The risks to watch for with yieldcos
What could derail a great dividend like 8point3 Energy Partners'? The two big risks to watch for are rising interest rates, which could raise the cost of debt and make the dividend less competitive with bonds, and the falling competitiveness of solar energy.
I don't think there's much risk in 8point3's existing cash flows being negatively affected by lower cost fossil fuels, but growth in future dividends could be hurt by competitive pressures. Thus far, SunPower and First Solar have both benefited greatly from the 30% investment tax credit, which falls to 10% in 2017 for commercial projects -- so that reduced subsidy combined with higher interest rates could make it harder to buy projects for growth in the future.
A dividend for years to come
With long-term, contracted, predictable cash flows and a low tax rate, 8point3 Energy Partners is a safer dividend investment than most you can find on the market, and it has a lot of upside if dividends grow as predicted. And with sponsors that are well capitalized and willing to run the company in a sustainable manner, it's a dividend to buy and hold for at least the next decade.

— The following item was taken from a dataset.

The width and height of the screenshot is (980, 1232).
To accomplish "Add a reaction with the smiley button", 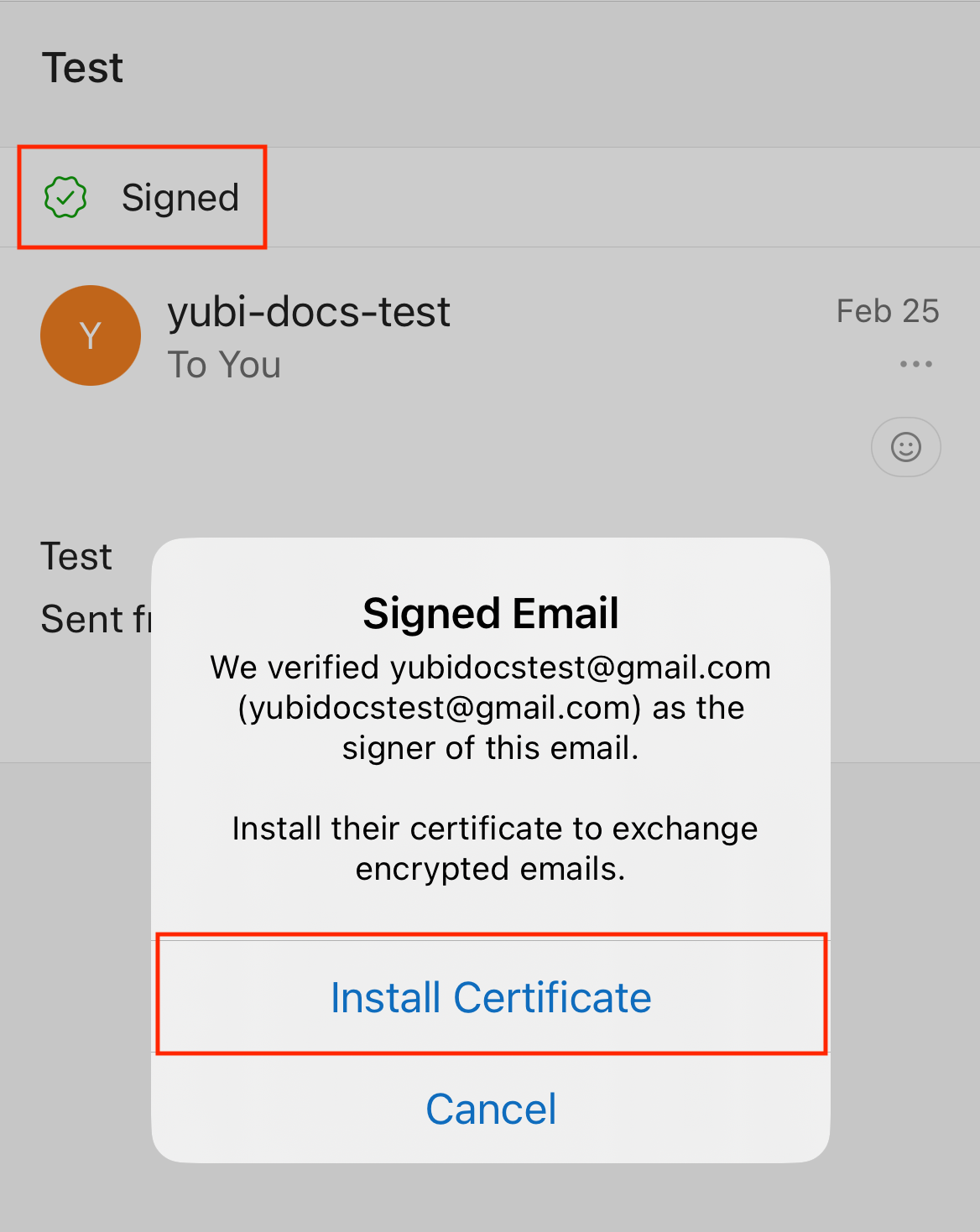I will click(905, 447).
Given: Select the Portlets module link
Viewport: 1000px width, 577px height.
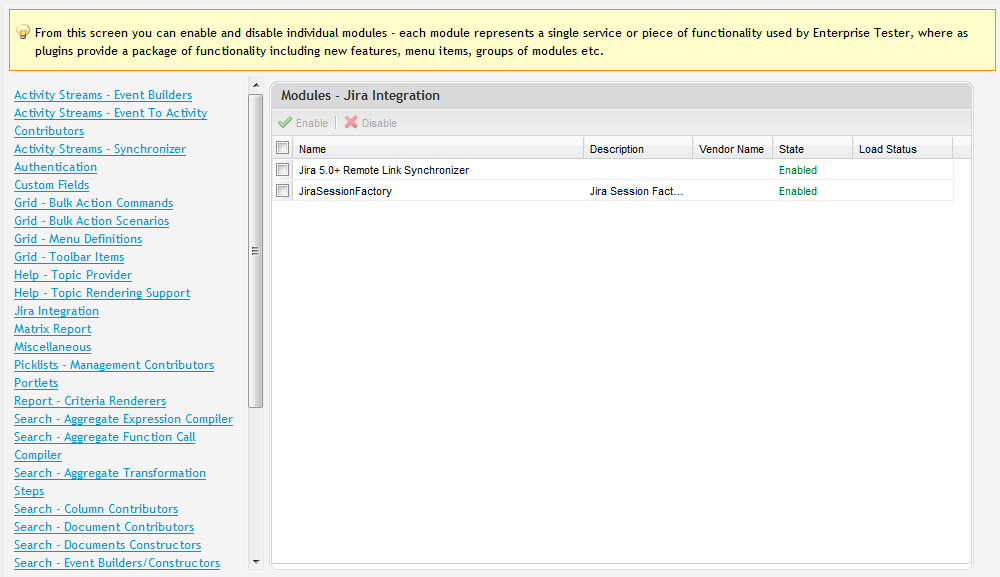Looking at the screenshot, I should click(36, 383).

Travis Hoium owns shares of 8POINT3 ENERGY PARTNERS LP CL A REP LIMITED PARTNER IN, First Solar, and SunPower. The Motley Fool has no position in any of the stocks mentioned. Try any of our Foolish newsletter services free for 30 days. We Fools may not all hold the same opinions, but we all believe that considering a diverse range of insights makes us better investors. The Motley Fool has a disclosure policy.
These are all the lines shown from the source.